(Problem to solve)
Print out the records in full, keeping each word unchanged.

(Data)
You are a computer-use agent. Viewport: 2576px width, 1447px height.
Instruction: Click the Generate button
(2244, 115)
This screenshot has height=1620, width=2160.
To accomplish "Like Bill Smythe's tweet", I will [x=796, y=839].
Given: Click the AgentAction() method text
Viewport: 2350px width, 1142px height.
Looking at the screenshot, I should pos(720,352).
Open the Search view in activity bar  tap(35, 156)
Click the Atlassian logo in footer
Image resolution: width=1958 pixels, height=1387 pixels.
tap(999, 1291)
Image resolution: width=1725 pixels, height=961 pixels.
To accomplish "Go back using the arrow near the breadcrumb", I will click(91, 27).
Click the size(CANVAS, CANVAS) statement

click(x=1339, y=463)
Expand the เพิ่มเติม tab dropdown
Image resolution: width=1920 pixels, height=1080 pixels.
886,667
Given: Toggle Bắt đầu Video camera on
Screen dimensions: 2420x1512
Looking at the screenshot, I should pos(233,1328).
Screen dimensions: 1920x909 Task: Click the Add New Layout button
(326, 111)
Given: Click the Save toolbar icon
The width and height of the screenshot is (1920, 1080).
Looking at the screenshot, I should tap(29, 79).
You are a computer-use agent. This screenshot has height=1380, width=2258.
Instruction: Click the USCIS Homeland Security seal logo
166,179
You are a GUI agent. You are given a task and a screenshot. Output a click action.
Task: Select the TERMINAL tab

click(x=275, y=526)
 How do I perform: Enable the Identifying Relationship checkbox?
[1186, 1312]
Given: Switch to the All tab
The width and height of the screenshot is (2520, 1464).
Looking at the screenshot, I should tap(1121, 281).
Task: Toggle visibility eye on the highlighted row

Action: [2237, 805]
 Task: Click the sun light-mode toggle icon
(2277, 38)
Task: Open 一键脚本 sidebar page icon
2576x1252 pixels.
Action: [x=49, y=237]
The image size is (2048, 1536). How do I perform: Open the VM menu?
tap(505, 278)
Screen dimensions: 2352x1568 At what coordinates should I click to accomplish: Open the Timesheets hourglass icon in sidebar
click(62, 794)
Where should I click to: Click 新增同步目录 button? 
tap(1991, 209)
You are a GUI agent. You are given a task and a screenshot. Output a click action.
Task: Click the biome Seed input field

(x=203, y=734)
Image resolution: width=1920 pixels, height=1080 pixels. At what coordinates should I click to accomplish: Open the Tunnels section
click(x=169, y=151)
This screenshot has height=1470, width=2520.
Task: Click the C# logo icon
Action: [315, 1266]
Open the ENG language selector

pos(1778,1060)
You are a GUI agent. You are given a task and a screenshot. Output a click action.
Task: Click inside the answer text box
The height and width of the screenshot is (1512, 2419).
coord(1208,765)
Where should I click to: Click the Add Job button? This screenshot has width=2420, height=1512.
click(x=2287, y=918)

(Response to this task)
You are a computer-use agent. Viewport: 2576px width, 1447px height.
Instruction: Click the Generate button
(2244, 115)
This screenshot has height=1620, width=2160.
To accomplish "Like Bill Smythe's tweet", I will [x=796, y=839].
Given: Click the AgentAction() method text
Viewport: 2350px width, 1142px height.
Looking at the screenshot, I should pos(720,352).
Open the Search view in activity bar  tap(35, 156)
Click the Atlassian logo in footer
Image resolution: width=1958 pixels, height=1387 pixels.
tap(999, 1291)
Image resolution: width=1725 pixels, height=961 pixels.
To accomplish "Go back using the arrow near the breadcrumb", I will click(91, 27).
Click the size(CANVAS, CANVAS) statement

click(x=1339, y=463)
Expand the เพิ่มเติม tab dropdown
Image resolution: width=1920 pixels, height=1080 pixels.
886,667
Given: Toggle Bắt đầu Video camera on
Screen dimensions: 2420x1512
Looking at the screenshot, I should pos(233,1328).
Screen dimensions: 1920x909 Task: Click the Add New Layout button
(326, 111)
Given: Click the Save toolbar icon
The width and height of the screenshot is (1920, 1080).
Looking at the screenshot, I should tap(29, 79).
You are a computer-use agent. This screenshot has height=1380, width=2258.
Instruction: Click the USCIS Homeland Security seal logo
166,179
You are a GUI agent. You are given a task and a screenshot. Output a click action.
Task: Select the TERMINAL tab

click(x=275, y=526)
 How do I perform: Enable the Identifying Relationship checkbox?
[1186, 1312]
Given: Switch to the All tab
The width and height of the screenshot is (2520, 1464).
Looking at the screenshot, I should tap(1121, 281).
Task: Toggle visibility eye on the highlighted row

Action: [2237, 805]
 Task: Click the sun light-mode toggle icon
(2277, 38)
Task: Open 一键脚本 sidebar page icon
2576x1252 pixels.
Action: [x=49, y=237]
The image size is (2048, 1536). How do I perform: Open the VM menu?
tap(505, 278)
Screen dimensions: 2352x1568 At what coordinates should I click to accomplish: Open the Timesheets hourglass icon in sidebar
click(62, 794)
Where should I click to: Click 新增同步目录 button? 
tap(1991, 209)
You are a GUI agent. You are given a task and a screenshot. Output a click action.
Task: Click the biome Seed input field

(x=203, y=734)
Image resolution: width=1920 pixels, height=1080 pixels. At what coordinates should I click to accomplish: Open the Tunnels section
click(x=169, y=151)
This screenshot has height=1470, width=2520.
Task: Click the C# logo icon
Action: [315, 1266]
Open the ENG language selector

pos(1778,1060)
You are a GUI agent. You are given a task and a screenshot. Output a click action.
Task: Click inside the answer text box
The height and width of the screenshot is (1512, 2419).
coord(1208,765)
Where should I click to: Click the Add Job button? This screenshot has width=2420, height=1512.
click(x=2287, y=918)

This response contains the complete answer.